Всё хорошо, да не всё. Долгое добровольное самоотлучение от живописи в конце концов привело к раздражению на себя же самого: «Я сделал большую ошибку… на шесть месяцев забросил живопись — и в результате я теперь потерял приобретенные в ней тропы. Я её почти забыл… не хотел поддаться влиянию патрона, но я мог работать после двенадцати, т. е. гарантировать себя от его советов. Я теперь решил сделать так на будущий сезон»17.
Грабарь, будучи в Париже, много рассказывал о другой школе — художника Ашбе в Мюнхене.

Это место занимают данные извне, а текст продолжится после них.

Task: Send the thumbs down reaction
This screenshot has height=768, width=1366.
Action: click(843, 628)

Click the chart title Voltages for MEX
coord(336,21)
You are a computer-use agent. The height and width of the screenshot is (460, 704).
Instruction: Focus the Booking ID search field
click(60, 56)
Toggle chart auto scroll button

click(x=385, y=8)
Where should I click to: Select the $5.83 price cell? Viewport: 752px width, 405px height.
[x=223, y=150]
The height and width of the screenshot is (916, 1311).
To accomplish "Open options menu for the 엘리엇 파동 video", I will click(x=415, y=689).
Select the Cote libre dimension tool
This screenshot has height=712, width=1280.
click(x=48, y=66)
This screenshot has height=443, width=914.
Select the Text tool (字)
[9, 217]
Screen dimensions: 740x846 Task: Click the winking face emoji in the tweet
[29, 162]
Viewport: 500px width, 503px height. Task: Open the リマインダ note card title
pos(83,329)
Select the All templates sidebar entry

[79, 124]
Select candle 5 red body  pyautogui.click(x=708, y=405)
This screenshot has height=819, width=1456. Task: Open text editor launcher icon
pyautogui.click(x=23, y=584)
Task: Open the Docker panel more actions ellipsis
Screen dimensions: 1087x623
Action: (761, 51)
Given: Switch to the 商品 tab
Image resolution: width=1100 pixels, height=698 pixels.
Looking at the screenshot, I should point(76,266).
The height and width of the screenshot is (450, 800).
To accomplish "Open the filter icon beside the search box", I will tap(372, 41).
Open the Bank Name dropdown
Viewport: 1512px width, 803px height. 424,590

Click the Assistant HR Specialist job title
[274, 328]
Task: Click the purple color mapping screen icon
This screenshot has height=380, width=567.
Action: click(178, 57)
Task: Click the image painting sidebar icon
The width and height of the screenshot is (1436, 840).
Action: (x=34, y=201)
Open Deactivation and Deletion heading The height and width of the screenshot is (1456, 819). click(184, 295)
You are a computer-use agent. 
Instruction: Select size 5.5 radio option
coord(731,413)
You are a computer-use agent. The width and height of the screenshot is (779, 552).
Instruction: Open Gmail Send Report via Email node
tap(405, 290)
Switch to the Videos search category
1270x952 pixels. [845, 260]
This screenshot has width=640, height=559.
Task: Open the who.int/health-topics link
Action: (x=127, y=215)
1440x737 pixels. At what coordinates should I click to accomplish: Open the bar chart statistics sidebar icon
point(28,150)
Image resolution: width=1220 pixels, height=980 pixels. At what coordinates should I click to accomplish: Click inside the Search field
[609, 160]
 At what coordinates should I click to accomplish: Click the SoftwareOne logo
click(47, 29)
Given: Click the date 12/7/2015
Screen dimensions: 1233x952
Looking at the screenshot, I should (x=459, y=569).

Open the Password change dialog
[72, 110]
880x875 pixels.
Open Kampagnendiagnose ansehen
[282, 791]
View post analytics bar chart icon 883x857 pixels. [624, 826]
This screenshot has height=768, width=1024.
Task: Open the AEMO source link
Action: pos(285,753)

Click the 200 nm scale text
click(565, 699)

Вообще там многие русские учились кроме Грабаря: Кардовский, Кандинский, Билибин, петербургская соученица М.Веревкина… и Александрова. На Париж денег не было, а на Мюнхен хватило? Можно долго гадать, отчего так вышло. Быть может, понимая состояние своего поклонника, не желала она заводить свои с ним отношения слишком далеко? Чужая душа потёмки.
Два раза встречались они в Мюнхене; первый — когда после летнего перерыва возвращался он в 1897 году из Саратова в Париж. По дороге навестил старых знакомых.
Вот бы у кого учиться Борисову-Мусатову — у Ашбе. Во-первых, и он на Чистякова похож манерою преподавания, даже больше, чем Кормон. А во-вторых, он и живописец прекрасный, и близок импрессионизму. В-третьих, так же требователен и суров. Кардовский вспоминает первое впечатление после знакомства с Ашбе: «…ничего не умеем»18.
Может быть, лучше было остаться, не ездить в Париж? Резонов много. Он и сам признавался: «…узнал за это время, как работают там (в Мюнхене. —
В одном ли Пювисе дело? Не будем ворошить глубоко личное, допытываться до причин, какие нам все равно уже недоступны. Удовлетворимся Пювисом да признанием Грабаря: «Но общая художественная атмосфера, но художественный уровень и, главное, идеалы живописи были в Париже, вне всякого сомнения, выше, чем в Мюнхене»20.
Ну а выше «идеалов живописи» для живописца Борисова-Мусатова ничего не существовало.